Streaming to an Amazon S3 destination
Streaming pipelines can use Amazon S3 as a direct storage destination. This page describes the prerequisites, process, and other considerations of using Amazon S3 as a streaming pipeline destination.
You should have arrived here by first reading about the Create streaming pipeline wizard.
Prerequisites
- You need an AWS account.
- You need permissions to create and manage S3 buckets in AWS.

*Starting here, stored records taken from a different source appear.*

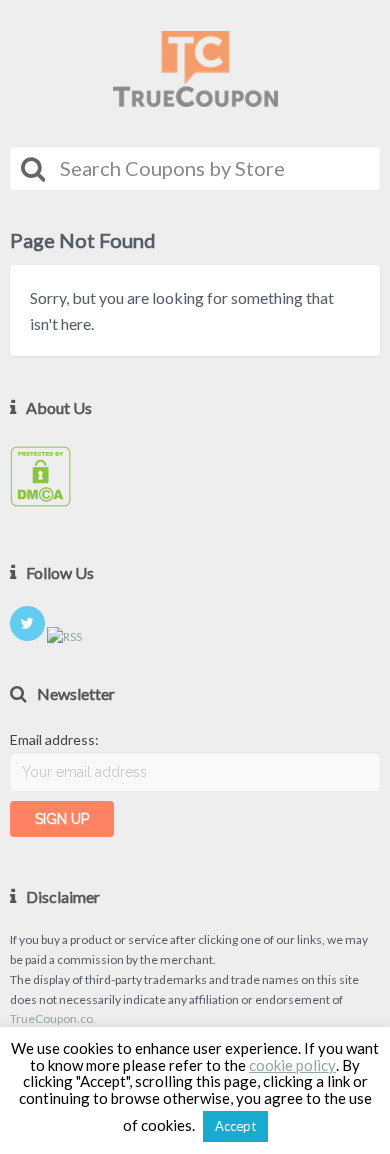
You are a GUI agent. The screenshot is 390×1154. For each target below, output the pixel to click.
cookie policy (292, 1065)
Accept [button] (235, 1126)
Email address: (54, 739)
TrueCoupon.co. (53, 1018)
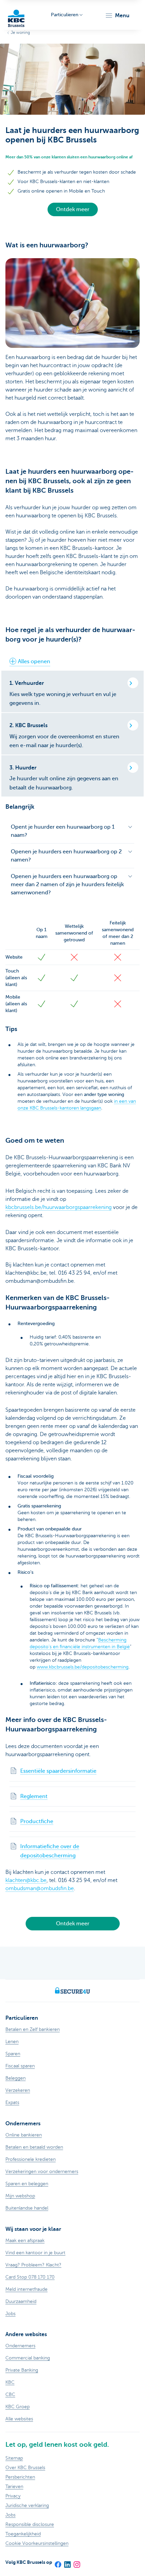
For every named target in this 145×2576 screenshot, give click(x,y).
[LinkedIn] (67, 2562)
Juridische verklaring (27, 2505)
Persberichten (20, 2477)
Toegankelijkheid (23, 2533)
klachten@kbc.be (26, 1880)
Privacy (13, 2496)
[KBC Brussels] (16, 15)
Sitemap (14, 2458)
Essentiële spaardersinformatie (58, 1771)
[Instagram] (76, 2562)
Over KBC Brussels (25, 2467)
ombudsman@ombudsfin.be (39, 1888)
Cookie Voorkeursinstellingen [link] (36, 2543)
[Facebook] (58, 2562)
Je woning (20, 32)
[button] (117, 15)
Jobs (10, 2514)
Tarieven (14, 2486)
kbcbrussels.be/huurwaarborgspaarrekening (58, 1207)
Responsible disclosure (29, 2524)
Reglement (34, 1796)
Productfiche (36, 1821)
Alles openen (34, 661)
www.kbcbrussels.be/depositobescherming (82, 1667)
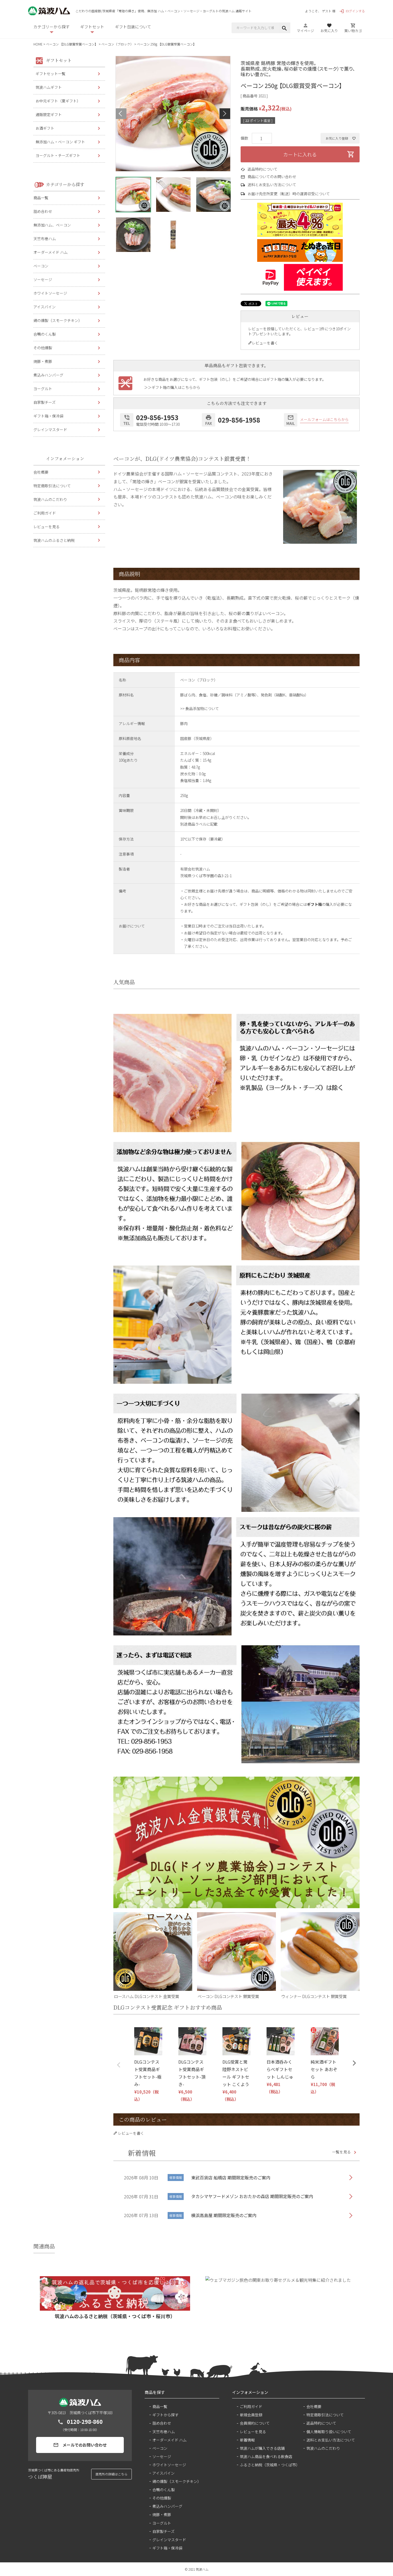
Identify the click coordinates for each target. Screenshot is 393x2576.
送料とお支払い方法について (272, 184)
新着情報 (247, 2440)
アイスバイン (44, 306)
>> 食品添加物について (199, 708)
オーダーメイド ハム (50, 252)
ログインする (352, 11)
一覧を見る (341, 2152)
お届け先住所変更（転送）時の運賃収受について (289, 193)
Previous (121, 113)
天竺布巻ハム (44, 238)
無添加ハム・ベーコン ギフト (60, 141)
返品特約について (263, 169)
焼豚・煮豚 (42, 361)
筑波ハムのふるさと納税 (54, 540)
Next (224, 113)
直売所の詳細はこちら (111, 2474)
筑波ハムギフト (49, 87)
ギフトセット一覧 (51, 73)
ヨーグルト (42, 388)
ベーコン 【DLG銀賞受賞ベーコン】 (72, 44)
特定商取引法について (52, 485)
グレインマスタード (50, 429)
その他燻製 (42, 347)
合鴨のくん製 (44, 334)
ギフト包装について (133, 26)
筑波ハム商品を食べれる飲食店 (266, 2456)
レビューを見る (46, 526)
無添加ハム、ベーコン (52, 225)
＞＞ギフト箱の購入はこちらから (172, 387)
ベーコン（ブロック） (117, 44)
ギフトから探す (165, 2414)
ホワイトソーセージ (50, 293)
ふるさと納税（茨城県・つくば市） (269, 2464)
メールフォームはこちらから (324, 419)
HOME (38, 44)
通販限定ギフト (49, 114)
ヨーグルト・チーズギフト (58, 155)
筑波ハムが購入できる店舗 (262, 2448)
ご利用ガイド (44, 513)
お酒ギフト (45, 128)
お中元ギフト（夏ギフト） (58, 100)
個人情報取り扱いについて (328, 2431)
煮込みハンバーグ (48, 375)
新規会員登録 (251, 2414)
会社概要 (40, 472)
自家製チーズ (44, 402)
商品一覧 (40, 197)
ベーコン (40, 266)
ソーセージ (42, 279)
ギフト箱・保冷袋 (48, 416)
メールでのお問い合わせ (80, 2445)
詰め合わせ (42, 211)
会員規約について (255, 2423)
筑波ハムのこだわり (50, 499)
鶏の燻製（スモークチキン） (57, 320)
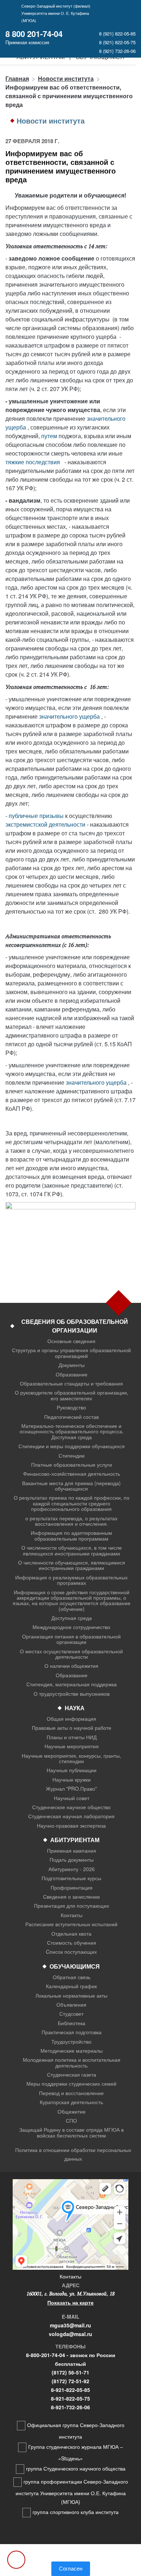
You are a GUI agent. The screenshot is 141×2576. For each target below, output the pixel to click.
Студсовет (71, 2013)
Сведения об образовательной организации (74, 1325)
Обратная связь (71, 1977)
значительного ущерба (69, 716)
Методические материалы (71, 2050)
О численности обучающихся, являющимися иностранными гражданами (71, 1565)
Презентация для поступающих (71, 1905)
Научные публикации (72, 1770)
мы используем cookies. (70, 2557)
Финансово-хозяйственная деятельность (71, 1473)
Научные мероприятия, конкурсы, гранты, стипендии (71, 1758)
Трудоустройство (71, 2041)
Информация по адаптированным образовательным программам (71, 1535)
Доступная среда (71, 1618)
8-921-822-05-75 (70, 2398)
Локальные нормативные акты (71, 1995)
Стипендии (72, 1455)
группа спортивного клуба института (76, 2511)
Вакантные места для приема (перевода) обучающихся (71, 1486)
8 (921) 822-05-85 (117, 33)
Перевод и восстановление (71, 2093)
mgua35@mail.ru (70, 2325)
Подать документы (72, 1859)
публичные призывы (36, 815)
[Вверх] (16, 2560)
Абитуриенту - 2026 (71, 1869)
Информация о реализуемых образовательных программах (71, 1580)
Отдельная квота (71, 1933)
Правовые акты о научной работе (71, 1728)
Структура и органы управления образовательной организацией (71, 1353)
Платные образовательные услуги (71, 1464)
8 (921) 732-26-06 (117, 50)
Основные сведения (71, 1341)
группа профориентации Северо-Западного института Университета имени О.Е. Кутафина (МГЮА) (72, 2491)
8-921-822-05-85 (70, 2389)
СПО (71, 2120)
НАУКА (75, 1708)
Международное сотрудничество (71, 1627)
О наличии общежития (71, 1666)
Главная (17, 78)
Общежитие (71, 2111)
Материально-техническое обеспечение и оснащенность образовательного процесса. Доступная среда (72, 1431)
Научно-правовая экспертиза (71, 1825)
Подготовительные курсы (71, 1878)
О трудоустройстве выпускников (72, 1693)
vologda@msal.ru (70, 2334)
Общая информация (71, 1718)
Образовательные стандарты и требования (71, 1383)
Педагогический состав (71, 1417)
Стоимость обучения (71, 1942)
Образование (71, 1374)
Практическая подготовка (72, 2032)
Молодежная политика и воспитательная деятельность (71, 2062)
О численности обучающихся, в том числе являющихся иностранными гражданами (71, 1550)
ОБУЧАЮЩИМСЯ (75, 1966)
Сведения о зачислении (71, 1896)
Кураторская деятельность (71, 2102)
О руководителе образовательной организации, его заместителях (71, 1395)
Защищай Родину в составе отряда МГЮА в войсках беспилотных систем (71, 2132)
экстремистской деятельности (45, 824)
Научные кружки (71, 1779)
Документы (72, 1365)
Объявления (71, 2004)
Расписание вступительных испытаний (71, 1924)
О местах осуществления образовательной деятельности (71, 1654)
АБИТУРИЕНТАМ (74, 1840)
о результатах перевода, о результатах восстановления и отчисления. (71, 1521)
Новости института (66, 78)
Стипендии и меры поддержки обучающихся (71, 1446)
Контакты (71, 1915)
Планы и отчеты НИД (72, 1737)
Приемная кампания (71, 1850)
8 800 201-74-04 (34, 33)
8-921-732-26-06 (70, 2407)
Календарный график (71, 1986)
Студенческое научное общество (71, 1807)
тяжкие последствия (32, 462)
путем (49, 436)
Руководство (71, 1407)
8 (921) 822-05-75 (117, 42)
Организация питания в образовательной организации (71, 1639)
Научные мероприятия (71, 1746)
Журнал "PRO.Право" (71, 1788)
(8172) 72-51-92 (70, 2381)
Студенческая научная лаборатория (71, 1816)
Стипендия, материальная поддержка (71, 1684)
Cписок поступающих (71, 1951)
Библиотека (71, 2023)
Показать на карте (70, 2302)
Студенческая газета (71, 2074)
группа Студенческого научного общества (75, 2468)
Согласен (70, 2568)
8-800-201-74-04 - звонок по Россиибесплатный (70, 2359)
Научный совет (71, 1798)
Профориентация (72, 1887)
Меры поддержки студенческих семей (71, 2083)
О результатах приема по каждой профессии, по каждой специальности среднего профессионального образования (71, 1503)
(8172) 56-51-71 (70, 2372)
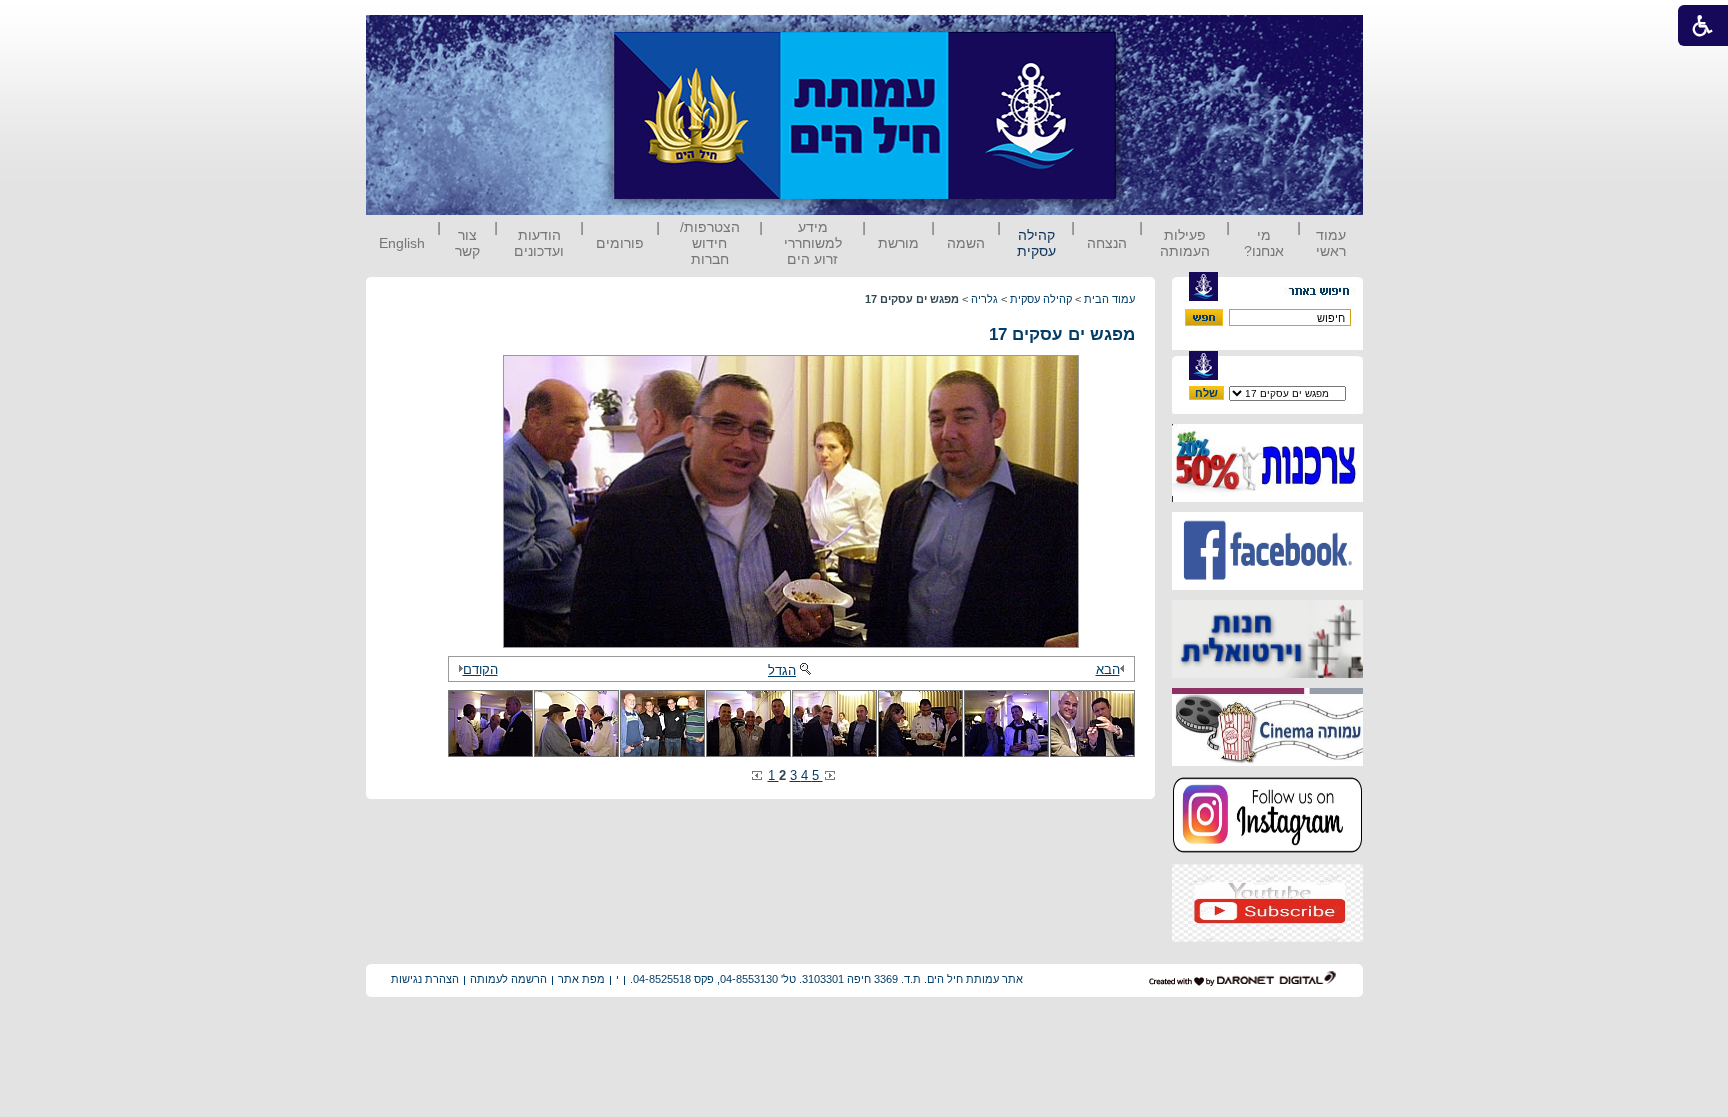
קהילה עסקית (1036, 243)
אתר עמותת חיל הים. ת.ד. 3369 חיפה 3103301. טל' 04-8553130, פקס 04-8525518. (826, 979)
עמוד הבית (1109, 299)
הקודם (480, 669)
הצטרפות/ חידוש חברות (710, 243)
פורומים (620, 243)
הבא (1108, 669)
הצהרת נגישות (425, 979)
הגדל (782, 670)
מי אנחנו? (1264, 243)
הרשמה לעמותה (508, 979)
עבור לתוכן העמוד (1153, 34)
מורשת (898, 243)
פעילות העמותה (1185, 243)
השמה (966, 243)
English (402, 243)
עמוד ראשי (1331, 243)
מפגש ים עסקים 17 (1062, 334)
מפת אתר (581, 979)
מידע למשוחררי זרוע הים (813, 243)
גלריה (984, 299)
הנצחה (1107, 243)
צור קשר (467, 243)
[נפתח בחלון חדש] (1267, 497)
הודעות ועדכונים (539, 243)
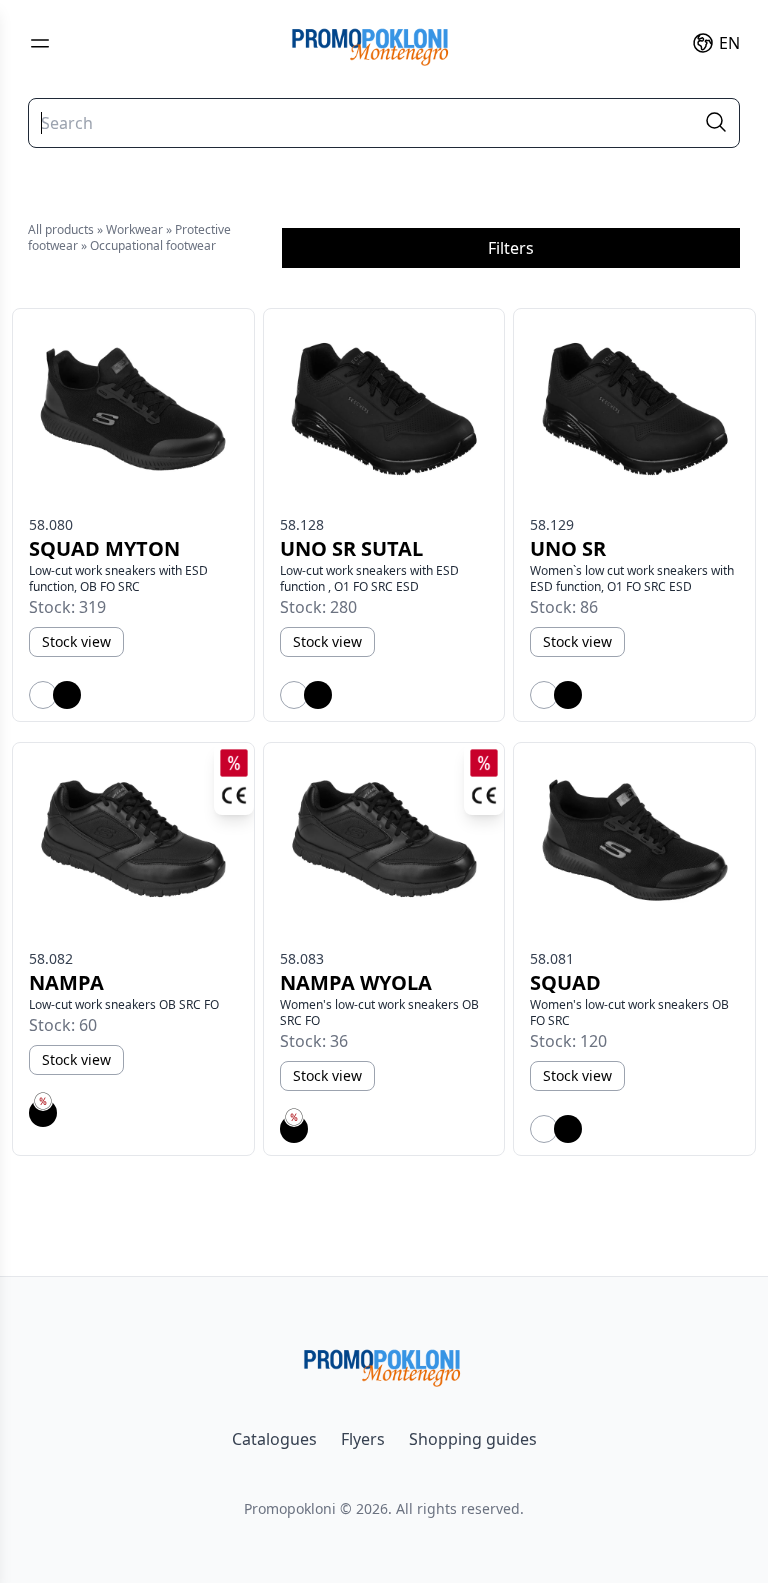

- You'll need to ensure that the IAM role used by the streaming agent has
PutObject
permissions for the S3 bucket and its prefix to be used as the destination by the pipeline.
Destination configuration
Refer to this section to complete the Destination configuration section of the Create streaming pipeline wizard.
Bucket
= string
The name of the Amazon S3 bucket you want to use as a destination. Find your bucket name in the AWS Management Console under Services → S3.
Note
This must be the base directory of the S3 bucket, it is not currently possible to use a sub-directory.
Prefix
= string
The prefix is the name of the "folder" or a location within the S3 bucket that all streaming data for this pipeline should be saved to. You can have multiple agents using the same bucket with different prefixes.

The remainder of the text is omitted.